Ces éléments tendent à démontrer que Monsieur [T] [H], retrouvé au milieu de journée inanimé dans cette chambre froide y a pénétré le matin entre 6h49 et 10h49, s’est asphyxié par manque d’oxygène et que le maintien ouvert du sas vitré de la porte coulissante de cette même chambre a provoqué l’arrêt de fonctionnement du dispositif piloté de maintien de l’enceinte en atmosphère contrôlée, et donc le retour progressif de la chambre froide à des taux de concentration en oxygène et en dioxyde de carbone proche de ceux de l’atmosphère normale';
— dans le rapport de contrôle de M. [Z] [Y], contrôleur agréé et assermenté de la Mutualité sociale agricole Alpes Vaucluse, en date du 22 juillet 2014, qui indique : 'le 18 juin 2014, M. [R] [F], le salarié qui habite en face du hangar de [Localité 3] a bien vu le matin la voiture de M. [T] garée à l’endroit habituel. A 12h pour rentrer chez lui, la voiture était au même endroit.
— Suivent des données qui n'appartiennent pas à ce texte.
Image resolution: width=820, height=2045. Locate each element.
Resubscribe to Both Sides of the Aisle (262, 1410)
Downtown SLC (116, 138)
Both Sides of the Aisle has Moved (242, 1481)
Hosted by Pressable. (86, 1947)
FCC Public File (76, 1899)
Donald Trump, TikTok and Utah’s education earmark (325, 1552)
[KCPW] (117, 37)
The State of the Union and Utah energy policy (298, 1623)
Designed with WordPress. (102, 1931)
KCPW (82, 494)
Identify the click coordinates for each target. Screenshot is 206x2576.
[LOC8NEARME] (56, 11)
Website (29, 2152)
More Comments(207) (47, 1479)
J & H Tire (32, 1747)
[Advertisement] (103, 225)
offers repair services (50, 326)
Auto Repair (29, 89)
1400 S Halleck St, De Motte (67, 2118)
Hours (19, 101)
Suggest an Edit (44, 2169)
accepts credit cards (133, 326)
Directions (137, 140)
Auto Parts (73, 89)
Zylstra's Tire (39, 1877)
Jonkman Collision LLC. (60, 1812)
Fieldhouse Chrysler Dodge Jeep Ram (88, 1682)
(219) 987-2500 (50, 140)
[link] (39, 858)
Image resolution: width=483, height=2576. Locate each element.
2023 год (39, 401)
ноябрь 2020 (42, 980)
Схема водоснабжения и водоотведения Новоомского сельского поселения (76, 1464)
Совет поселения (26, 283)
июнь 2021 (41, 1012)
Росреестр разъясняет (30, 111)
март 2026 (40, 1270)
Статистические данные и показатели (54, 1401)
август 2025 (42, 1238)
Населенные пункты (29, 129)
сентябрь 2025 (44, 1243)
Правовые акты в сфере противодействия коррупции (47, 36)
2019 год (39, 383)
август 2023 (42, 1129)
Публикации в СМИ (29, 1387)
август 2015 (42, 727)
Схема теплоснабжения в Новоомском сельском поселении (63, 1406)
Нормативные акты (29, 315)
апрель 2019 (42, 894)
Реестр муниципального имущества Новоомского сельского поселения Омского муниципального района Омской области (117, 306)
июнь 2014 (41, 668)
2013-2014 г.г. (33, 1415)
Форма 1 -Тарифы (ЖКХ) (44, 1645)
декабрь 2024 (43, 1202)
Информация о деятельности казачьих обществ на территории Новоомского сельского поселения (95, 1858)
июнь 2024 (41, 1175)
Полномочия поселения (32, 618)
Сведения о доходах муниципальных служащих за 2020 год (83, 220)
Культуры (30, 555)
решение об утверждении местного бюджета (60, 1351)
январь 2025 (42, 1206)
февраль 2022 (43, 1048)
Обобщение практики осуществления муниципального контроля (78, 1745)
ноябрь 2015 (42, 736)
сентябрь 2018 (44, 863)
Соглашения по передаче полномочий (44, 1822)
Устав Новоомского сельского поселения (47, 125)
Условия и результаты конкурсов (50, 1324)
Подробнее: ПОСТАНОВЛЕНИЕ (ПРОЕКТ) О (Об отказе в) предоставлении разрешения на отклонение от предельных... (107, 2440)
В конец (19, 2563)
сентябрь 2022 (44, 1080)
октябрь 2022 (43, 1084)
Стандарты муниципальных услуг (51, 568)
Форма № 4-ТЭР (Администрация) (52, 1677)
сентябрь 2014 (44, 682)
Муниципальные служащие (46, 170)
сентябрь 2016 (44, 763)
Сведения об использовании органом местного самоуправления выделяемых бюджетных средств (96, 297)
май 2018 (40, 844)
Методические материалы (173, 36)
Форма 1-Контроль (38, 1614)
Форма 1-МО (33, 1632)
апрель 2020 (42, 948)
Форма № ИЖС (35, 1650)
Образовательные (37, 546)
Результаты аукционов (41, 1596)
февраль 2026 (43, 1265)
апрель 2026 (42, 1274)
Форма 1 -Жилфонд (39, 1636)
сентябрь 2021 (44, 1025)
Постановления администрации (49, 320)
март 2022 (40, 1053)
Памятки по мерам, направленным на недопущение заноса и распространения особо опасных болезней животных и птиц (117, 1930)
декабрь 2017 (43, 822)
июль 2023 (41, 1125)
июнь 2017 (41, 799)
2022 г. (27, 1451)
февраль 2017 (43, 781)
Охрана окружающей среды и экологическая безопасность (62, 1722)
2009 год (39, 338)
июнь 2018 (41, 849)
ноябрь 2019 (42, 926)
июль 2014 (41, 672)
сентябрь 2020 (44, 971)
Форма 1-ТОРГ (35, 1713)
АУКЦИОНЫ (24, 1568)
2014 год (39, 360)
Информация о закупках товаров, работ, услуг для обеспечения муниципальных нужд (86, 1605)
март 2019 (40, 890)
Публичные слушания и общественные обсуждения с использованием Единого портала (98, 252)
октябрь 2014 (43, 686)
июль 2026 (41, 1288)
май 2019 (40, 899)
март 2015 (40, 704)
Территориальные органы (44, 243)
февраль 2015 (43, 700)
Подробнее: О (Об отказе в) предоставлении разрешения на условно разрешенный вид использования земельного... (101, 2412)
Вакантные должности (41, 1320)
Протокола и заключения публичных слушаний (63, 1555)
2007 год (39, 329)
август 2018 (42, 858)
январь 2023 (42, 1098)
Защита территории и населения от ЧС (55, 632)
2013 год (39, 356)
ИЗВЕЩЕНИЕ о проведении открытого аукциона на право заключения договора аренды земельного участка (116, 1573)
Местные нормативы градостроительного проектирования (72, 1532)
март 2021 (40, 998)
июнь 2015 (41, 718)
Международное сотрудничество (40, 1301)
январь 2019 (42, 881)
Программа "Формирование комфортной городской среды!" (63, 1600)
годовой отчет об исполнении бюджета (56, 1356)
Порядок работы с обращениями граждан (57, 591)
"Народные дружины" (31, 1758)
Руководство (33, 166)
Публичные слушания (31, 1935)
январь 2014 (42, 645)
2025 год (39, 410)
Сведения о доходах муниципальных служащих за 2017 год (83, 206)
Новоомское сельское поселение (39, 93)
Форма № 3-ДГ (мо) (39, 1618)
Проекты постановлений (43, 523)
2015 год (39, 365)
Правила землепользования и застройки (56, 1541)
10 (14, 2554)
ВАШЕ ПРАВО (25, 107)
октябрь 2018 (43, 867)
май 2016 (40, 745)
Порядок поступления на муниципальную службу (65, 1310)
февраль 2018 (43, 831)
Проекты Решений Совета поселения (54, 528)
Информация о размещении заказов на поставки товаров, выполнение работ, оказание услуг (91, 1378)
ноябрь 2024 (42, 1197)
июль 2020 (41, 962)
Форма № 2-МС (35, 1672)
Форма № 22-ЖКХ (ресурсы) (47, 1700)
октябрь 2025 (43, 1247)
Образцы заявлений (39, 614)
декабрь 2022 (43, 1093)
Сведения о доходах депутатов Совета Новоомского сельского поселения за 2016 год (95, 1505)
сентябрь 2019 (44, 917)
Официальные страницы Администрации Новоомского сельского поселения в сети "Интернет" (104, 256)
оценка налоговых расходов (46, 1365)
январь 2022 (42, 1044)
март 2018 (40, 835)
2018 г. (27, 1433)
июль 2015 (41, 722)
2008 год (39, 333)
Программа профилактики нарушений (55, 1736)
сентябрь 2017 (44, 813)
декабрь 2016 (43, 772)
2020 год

A 13h30 quand il a vu la voiture au même endroit. Tout fermé. Il est entré dans le hangar. Il s’est approché et par la petite fenêtre a découvert M. [T] étendu dans la chambre froide. M. [R] [F] a donné l’alerte, il est venu chercher le commercial [A] [C]. Ce dernier arrivé sur les lieux, a vu le petit 'portillon’ vitré fermé au 3/4. Il a vu M. [T] à l’intérieur inanimé, il a passé la main par le petit portillon et a senti qu’il était froid. Tout de suite les 2 salariés ont appelé M. [EJ], les pompiers, la police… (…).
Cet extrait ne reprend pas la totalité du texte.